▶ GOAL OF THE EXERCISE
Put everything from the line containing "Select the Current User tag" down to the line containing "(x=361, y=83)" into a two-column CSV headed text and answer, one row per item, with each field in quotes and line breaks turned into spaces. Leave the pictures out.

(Part of a data file)
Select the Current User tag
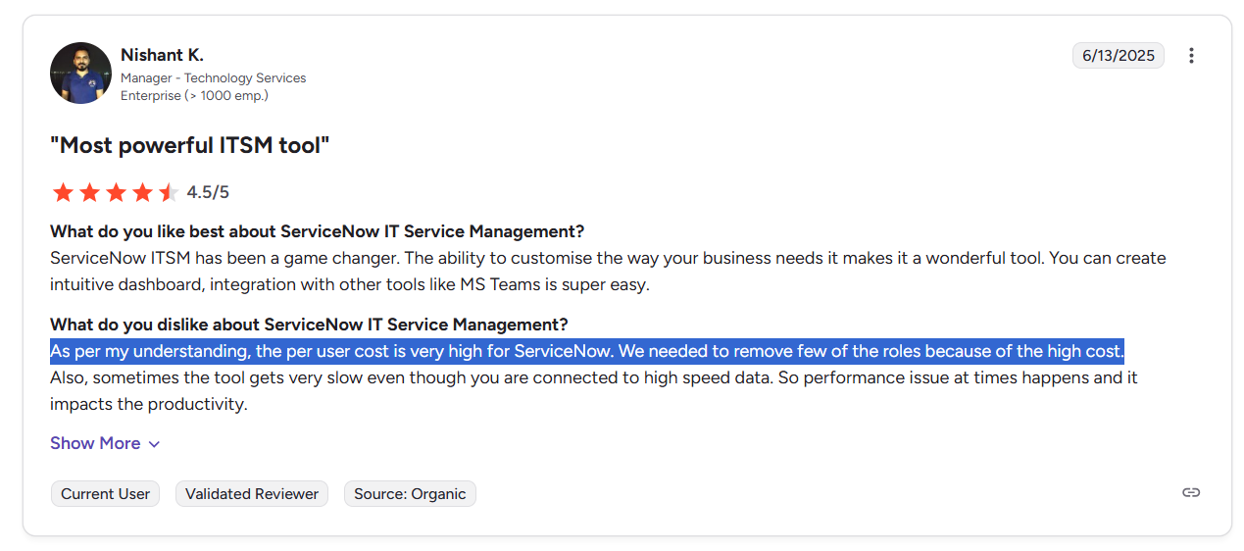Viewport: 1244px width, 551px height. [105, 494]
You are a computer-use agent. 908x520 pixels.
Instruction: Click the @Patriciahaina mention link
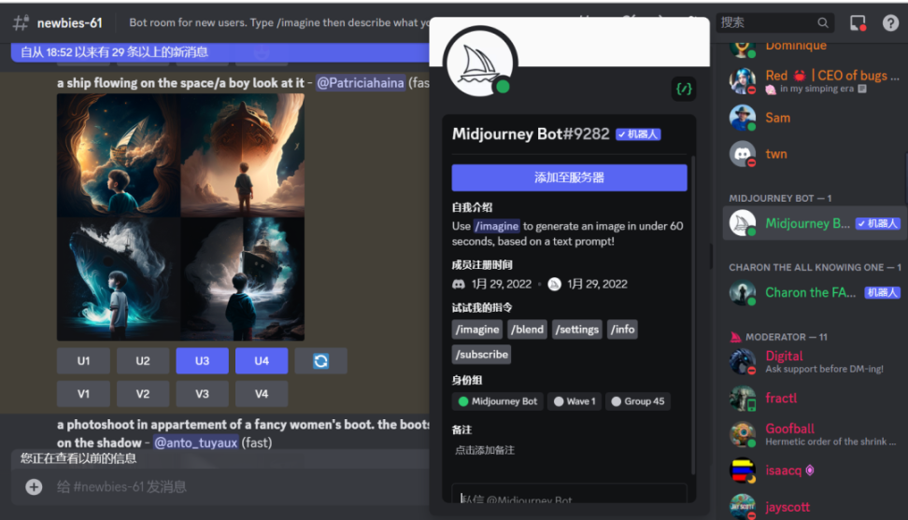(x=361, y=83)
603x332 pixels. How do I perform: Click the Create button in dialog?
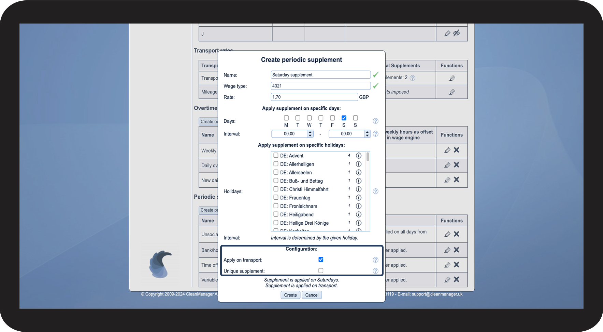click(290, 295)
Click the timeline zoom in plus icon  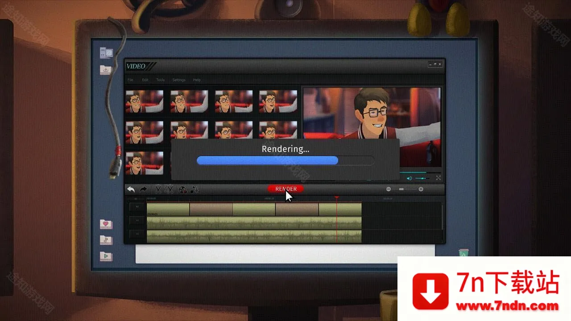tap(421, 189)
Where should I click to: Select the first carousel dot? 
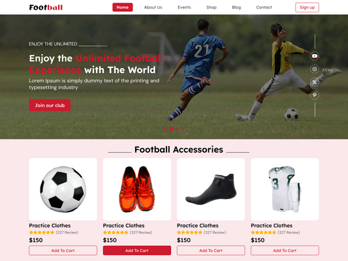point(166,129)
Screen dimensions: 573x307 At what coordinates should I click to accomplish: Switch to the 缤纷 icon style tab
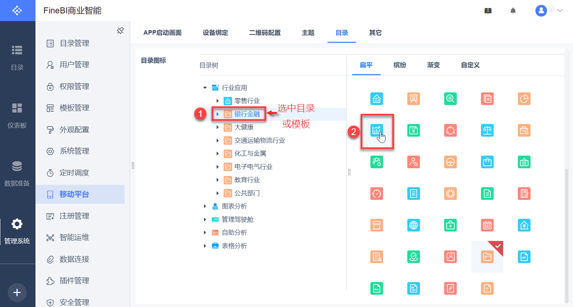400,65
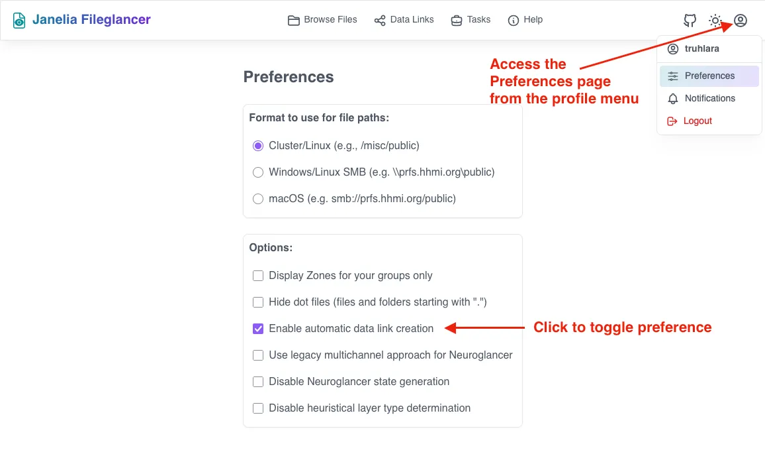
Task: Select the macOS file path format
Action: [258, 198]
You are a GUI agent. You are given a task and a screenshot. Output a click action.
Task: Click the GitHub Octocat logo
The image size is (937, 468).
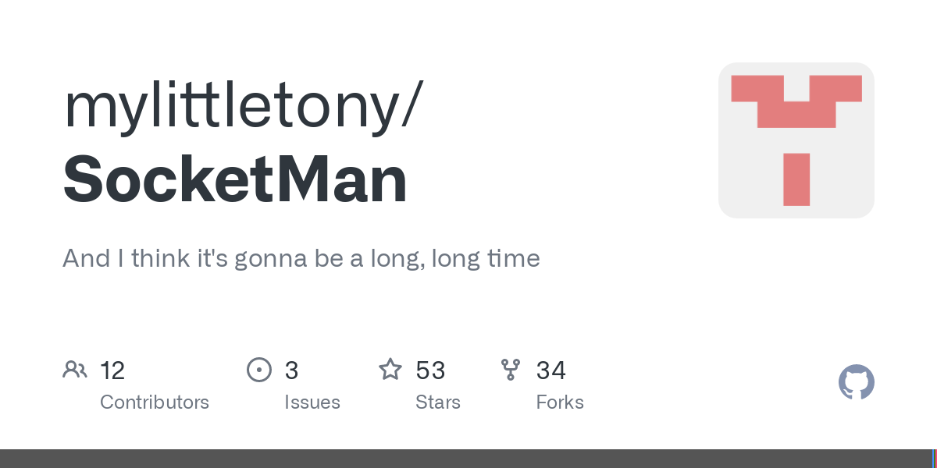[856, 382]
...
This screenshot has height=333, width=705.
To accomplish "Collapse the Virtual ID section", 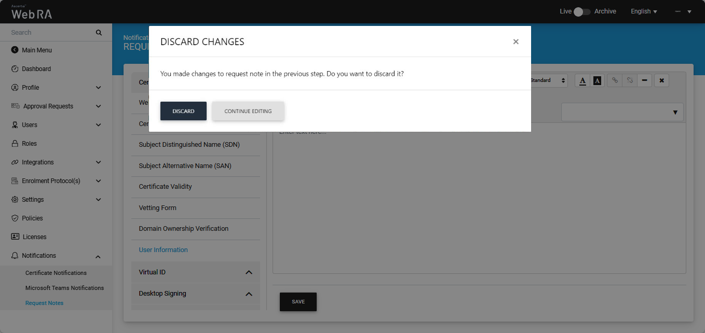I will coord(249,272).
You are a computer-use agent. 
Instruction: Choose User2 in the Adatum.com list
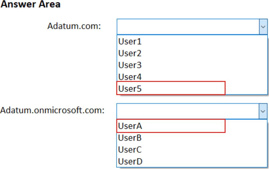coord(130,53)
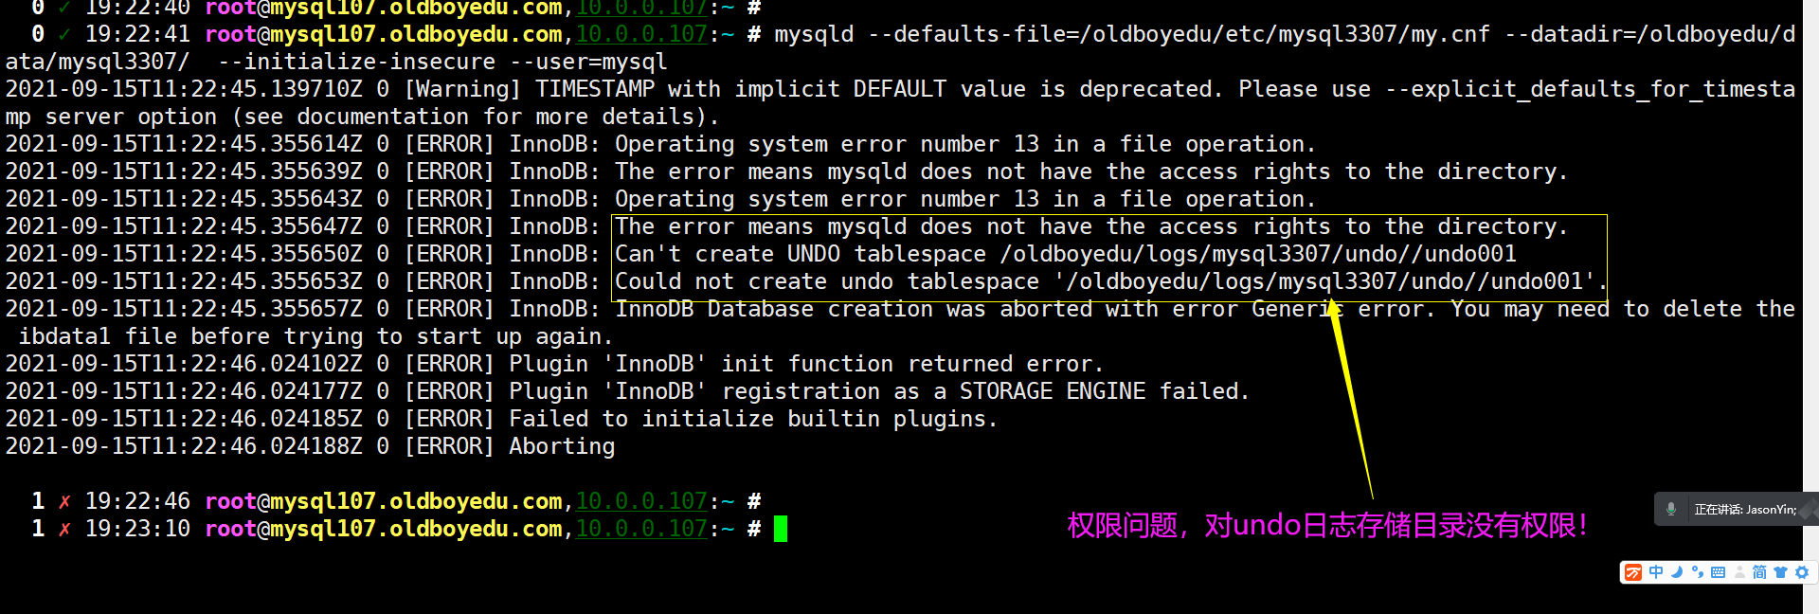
* * *
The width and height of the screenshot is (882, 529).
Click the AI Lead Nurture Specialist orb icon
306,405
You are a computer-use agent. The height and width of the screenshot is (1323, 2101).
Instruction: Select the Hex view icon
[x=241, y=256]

▶ SOLUTION FOR THIS PROBLEM
text,answer
"Select the Current User tag","Viewport: 1244px width, 551px height. [105, 494]"
"You are a computer-use agent. 908x520 pixels. Instruction: Click the @Patriciahaina mention link","(x=361, y=83)"